Consequently, pilots are entitled to organise the public pilotage service to improve navigation safety. In these matters, pilots are the best advisors of the administration. Even in the compulsory pilotage system, the contract of pilotage tacitly concluded between the pilot and the shipowner is a private contract because of the consequence of the management autonomy given by law to the pilots.
Another consequence of the autonomy of management for pilots is the commercial part taken in port life besides the essential mission regarding navigation safety. For this reason, pilots are electors of and eligible to the Chambers of Commerce and to the Courts of Commerce.
As mariners, pilots enjoy the same administrative status regarding embarkation and social protection. On board ships, pilots submit themselves to the penal and disciplinary code of the Merchant Marine. In all other situations, they submit themselves to the disciplinary authority of the Minister of Transport.
Pilots have not the right to leave the pilotage station without administrative authorisation. All pilots submit themselves to the regime of collective assignment of defence in the pilotage station. Pilots exercise public prerogatives within the buoyage framework, the ship's safety according to the 79/116/EEC directive. They also apply the prerogatives relative to sanitary control, to prevention of pollution and to pilotage service management.

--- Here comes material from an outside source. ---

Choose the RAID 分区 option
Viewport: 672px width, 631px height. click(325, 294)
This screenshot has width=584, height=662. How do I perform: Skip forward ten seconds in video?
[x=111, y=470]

Pilots are recruited among Merchant Marine officers holding a highest level command certificate and having at least a 72-month experience at sea as an officer, of which 48 months refer to navigation on the bridge. The examination board is chaired by an officer of the National Marine.
When the new pilot takes up his pilotage service, for several months he has practical training to do by accompanying other pilots on board all kinds of ships, by night and day. The training represents about 500 operations. After this training time, the new pilot progressively begins to pilot more and more important ships. About five years are needed to train a pilot for all kinds of ships.
During these five years, training is improved in certain pilotage stations by using some models at the Port Revel centre and others with the help of a simulator.
Pilots'liability
We saw that the law says that pilotage consists of the assistance given to captains for guidance of ships, and that the contract of pilotage is a private contract of service, and not a contract for salary. Consequently, the pilot is not employed by the shipowner and he engages his civil and penal liability during pilotage before the shipowner and before third parties. Nevertheless, the shipowner keeps his civil liability towards third parties for his own ship and for the nautical consequences due to the actions of the captain employed by him.
So, if an accident occurs during pilotage, the victim, the owner and third parties can bring the pilot before a civil court. This situation could make all pilots take out an expensive insurance to cover these risks and bring in this cost into pilotage tariffs.
As usual in the maritime sphere, the lawyer taking into account the danger inherent to pilotage has decided that the pilot is liable for damages only before the shipowner, and has limited the pilot's civil liability to a Euros 10,000 guarantee.
To conclude, pilots are agents of a public service. They are responsible for the management of the public pilotage service. They exercise public prerogatives and contribute to the protection of the general interests of the State.